[Stored data entries]
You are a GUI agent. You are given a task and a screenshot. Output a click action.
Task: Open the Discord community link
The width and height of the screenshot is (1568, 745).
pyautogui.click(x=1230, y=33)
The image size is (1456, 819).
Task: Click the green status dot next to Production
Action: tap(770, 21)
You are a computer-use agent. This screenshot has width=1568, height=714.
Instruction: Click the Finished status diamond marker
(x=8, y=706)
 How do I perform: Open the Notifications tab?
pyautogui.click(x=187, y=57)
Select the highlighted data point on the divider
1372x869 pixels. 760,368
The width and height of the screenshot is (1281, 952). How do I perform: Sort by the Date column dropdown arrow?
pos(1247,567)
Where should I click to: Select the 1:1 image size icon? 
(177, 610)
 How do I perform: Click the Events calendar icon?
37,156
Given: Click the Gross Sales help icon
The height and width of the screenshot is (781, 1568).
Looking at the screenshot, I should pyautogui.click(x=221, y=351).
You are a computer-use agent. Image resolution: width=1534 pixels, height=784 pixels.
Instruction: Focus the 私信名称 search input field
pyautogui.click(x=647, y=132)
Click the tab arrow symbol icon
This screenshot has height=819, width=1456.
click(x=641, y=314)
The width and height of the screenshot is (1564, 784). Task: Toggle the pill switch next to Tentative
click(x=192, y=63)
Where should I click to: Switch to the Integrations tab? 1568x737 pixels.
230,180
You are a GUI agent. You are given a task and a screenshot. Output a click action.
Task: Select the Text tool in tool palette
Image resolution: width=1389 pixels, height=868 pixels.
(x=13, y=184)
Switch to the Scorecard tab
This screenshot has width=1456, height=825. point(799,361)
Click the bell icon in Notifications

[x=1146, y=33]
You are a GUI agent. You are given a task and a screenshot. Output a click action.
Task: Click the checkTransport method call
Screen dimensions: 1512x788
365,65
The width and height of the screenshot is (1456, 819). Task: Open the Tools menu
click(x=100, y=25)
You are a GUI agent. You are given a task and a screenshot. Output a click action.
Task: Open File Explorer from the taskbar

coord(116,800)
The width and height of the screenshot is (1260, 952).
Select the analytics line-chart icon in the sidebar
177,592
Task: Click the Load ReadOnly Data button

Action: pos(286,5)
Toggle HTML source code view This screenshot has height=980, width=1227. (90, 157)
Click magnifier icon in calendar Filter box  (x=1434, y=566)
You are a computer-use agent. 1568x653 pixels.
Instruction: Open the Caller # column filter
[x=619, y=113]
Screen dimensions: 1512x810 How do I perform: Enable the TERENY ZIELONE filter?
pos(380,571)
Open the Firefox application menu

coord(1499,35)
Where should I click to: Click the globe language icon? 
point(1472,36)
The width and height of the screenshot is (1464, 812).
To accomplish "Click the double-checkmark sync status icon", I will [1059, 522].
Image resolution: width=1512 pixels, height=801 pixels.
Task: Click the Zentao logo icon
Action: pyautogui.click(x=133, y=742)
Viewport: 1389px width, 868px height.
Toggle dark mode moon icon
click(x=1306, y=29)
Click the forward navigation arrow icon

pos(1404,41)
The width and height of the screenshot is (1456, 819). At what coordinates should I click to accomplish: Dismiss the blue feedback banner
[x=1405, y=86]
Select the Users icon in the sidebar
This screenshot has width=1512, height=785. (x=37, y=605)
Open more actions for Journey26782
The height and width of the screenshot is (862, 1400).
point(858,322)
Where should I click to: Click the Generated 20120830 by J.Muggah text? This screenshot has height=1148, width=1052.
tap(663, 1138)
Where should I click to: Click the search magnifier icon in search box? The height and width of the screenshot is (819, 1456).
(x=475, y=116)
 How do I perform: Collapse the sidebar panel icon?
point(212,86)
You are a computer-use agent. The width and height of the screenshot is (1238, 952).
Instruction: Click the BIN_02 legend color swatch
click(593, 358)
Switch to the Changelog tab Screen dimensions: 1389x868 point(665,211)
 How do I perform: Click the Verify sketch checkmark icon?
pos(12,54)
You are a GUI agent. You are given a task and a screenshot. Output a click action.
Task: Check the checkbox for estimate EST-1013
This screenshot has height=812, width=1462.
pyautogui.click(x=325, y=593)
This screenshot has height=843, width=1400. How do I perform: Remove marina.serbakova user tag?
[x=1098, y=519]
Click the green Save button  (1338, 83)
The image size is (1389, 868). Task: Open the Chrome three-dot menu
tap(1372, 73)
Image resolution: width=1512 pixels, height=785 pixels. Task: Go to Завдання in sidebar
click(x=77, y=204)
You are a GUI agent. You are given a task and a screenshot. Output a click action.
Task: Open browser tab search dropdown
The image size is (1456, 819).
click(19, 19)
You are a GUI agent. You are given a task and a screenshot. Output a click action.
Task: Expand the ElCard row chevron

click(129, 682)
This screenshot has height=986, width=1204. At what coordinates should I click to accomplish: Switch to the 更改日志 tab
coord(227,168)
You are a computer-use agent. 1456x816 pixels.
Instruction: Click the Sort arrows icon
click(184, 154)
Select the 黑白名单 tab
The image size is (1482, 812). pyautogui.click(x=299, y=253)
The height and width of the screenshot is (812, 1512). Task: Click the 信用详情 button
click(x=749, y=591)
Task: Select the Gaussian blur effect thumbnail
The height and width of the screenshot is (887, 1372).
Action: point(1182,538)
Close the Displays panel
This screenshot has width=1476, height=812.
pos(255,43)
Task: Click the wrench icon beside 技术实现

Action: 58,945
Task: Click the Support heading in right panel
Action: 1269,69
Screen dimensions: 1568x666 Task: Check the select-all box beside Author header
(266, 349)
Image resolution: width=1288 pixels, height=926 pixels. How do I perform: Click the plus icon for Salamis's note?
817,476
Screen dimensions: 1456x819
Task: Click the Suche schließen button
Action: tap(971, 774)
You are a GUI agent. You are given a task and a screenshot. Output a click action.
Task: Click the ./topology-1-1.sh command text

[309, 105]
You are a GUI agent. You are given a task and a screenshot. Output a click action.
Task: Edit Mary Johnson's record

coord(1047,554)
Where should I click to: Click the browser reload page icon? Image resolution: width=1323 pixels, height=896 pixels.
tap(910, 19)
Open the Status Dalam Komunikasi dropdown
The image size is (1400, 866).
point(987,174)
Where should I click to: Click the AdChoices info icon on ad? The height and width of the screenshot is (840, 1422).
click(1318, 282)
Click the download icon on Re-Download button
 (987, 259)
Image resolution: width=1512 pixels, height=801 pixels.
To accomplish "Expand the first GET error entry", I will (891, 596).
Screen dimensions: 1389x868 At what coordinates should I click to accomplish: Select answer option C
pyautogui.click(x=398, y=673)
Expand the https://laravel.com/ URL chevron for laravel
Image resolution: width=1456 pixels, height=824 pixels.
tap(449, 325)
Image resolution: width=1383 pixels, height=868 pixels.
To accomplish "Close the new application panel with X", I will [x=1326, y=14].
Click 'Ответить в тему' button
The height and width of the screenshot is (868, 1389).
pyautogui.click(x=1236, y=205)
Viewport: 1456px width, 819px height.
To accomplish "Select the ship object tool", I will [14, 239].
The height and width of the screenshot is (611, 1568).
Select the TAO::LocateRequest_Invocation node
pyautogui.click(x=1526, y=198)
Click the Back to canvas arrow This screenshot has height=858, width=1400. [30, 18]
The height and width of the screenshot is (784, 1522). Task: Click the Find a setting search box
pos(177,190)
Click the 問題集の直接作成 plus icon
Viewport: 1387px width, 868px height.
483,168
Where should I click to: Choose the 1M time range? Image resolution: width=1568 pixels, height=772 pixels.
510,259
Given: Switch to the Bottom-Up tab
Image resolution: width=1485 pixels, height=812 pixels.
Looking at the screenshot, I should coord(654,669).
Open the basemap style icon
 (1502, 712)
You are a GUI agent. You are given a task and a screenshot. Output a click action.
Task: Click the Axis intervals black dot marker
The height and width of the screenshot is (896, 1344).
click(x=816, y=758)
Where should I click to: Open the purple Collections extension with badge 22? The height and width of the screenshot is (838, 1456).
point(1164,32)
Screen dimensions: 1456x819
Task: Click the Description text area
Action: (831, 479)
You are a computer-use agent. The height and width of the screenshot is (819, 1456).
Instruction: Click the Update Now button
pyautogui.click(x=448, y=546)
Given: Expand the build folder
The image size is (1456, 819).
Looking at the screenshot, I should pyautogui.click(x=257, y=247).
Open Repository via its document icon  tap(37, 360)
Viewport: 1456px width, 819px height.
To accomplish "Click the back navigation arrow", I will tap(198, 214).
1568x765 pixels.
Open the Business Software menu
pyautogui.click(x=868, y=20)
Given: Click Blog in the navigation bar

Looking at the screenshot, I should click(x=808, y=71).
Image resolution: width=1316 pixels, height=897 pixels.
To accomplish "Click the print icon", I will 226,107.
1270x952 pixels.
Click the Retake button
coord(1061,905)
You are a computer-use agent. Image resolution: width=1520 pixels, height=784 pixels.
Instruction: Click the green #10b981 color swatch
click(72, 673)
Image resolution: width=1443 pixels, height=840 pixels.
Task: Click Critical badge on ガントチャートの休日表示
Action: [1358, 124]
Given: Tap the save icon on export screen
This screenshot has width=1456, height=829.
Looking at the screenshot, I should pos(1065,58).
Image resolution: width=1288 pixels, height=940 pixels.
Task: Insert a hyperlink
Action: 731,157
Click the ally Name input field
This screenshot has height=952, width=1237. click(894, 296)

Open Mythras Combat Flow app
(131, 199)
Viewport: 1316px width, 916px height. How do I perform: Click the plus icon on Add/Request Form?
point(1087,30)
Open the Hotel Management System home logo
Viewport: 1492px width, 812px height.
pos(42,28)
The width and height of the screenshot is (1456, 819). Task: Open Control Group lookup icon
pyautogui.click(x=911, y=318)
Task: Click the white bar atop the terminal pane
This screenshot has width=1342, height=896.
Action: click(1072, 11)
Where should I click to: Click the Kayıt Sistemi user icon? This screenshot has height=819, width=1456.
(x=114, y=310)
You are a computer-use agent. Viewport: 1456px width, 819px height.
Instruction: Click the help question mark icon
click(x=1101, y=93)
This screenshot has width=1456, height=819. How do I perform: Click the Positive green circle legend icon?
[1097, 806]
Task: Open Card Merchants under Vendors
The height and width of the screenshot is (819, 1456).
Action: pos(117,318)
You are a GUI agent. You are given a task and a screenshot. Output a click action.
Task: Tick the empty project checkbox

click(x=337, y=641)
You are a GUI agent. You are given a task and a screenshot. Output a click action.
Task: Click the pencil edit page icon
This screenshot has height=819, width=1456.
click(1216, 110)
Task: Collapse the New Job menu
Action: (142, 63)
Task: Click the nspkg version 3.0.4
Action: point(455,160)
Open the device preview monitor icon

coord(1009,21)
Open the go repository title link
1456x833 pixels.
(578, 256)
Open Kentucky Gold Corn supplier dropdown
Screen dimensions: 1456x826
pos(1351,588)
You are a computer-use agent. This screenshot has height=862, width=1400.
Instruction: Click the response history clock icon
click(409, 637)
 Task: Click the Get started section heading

What this task involves
Look above for the line containing "Open Kentucky Gold Corn supplier dropdown", then please write out that line and each one after it through the end, exactly, with nothing else.

Reply to the exercise
Open Kentucky Gold Corn supplier dropdown
Screen dimensions: 1456x826
pos(1351,588)
You are a computer-use agent. This screenshot has height=862, width=1400.
Instruction: Click the response history clock icon
click(409, 637)
 Task: Click the Get started section heading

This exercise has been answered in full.